Aim of the exercise:
Output the data below exactly, images excluded.

━━ Data extracts ━━

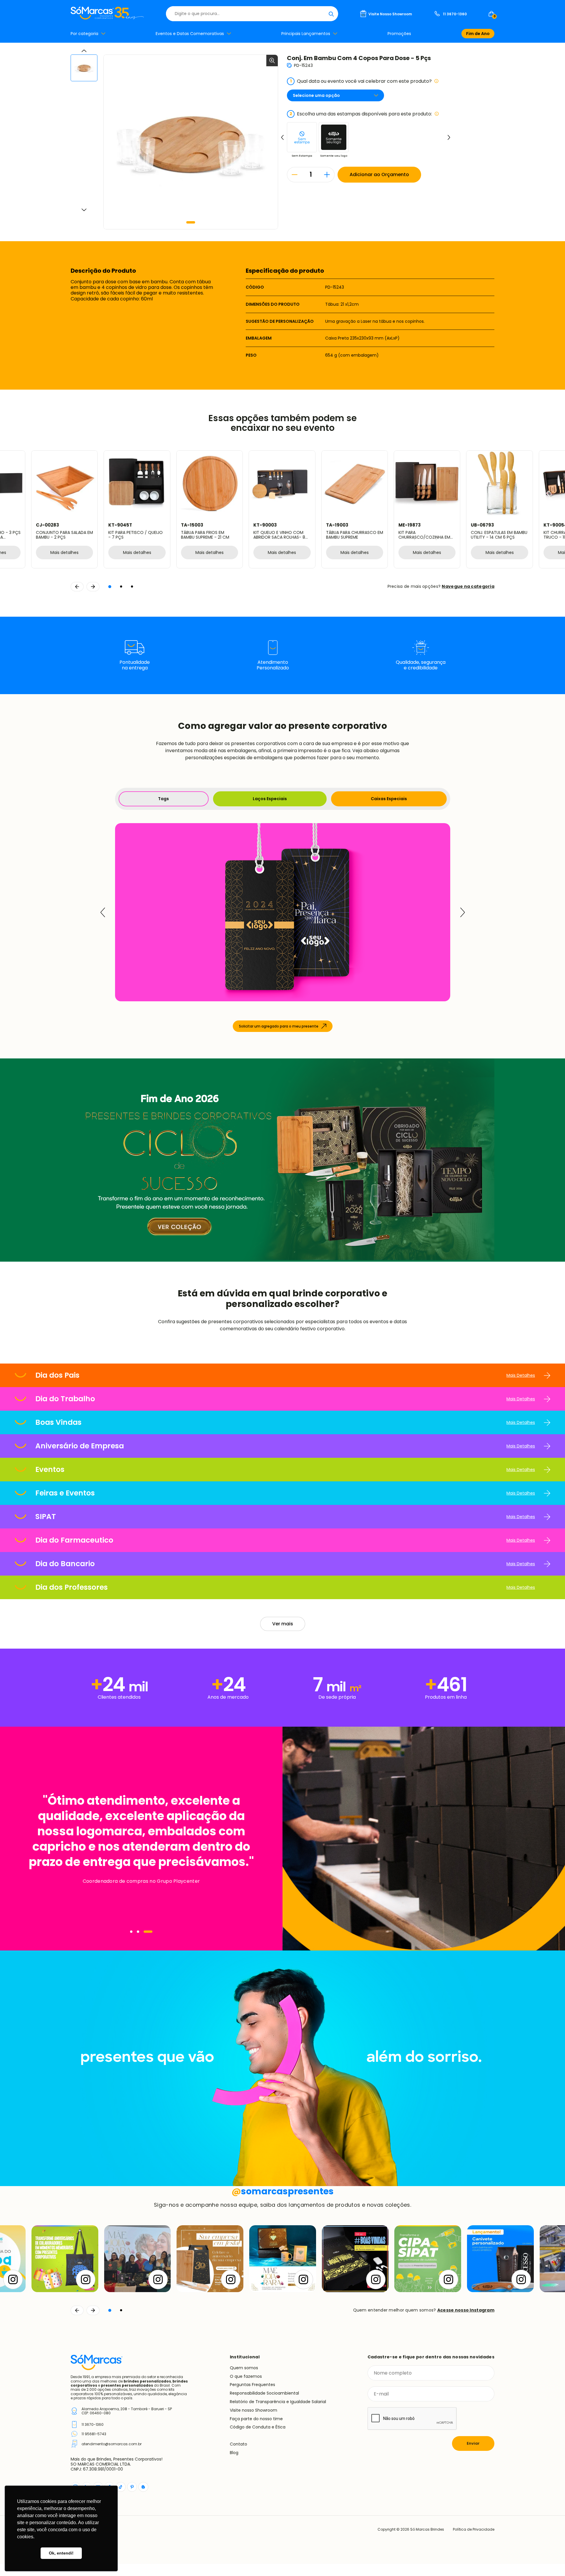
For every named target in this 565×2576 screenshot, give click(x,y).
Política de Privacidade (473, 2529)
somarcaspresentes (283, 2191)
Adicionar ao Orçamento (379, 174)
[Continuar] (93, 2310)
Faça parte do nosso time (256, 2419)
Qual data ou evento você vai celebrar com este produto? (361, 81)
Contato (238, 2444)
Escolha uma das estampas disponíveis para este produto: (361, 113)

━━━

Response area:
For every named target in this 565×2576 screenshot, give click(x,y).
Política de Privacidade (473, 2529)
somarcaspresentes (283, 2191)
Adicionar ao Orçamento (379, 174)
[Continuar] (93, 2310)
Faça parte do nosso time (256, 2419)
Qual data ou evento você vai celebrar com este produto? (361, 81)
Contato (238, 2444)
Escolha uma das estampas disponíveis para este produto: (361, 113)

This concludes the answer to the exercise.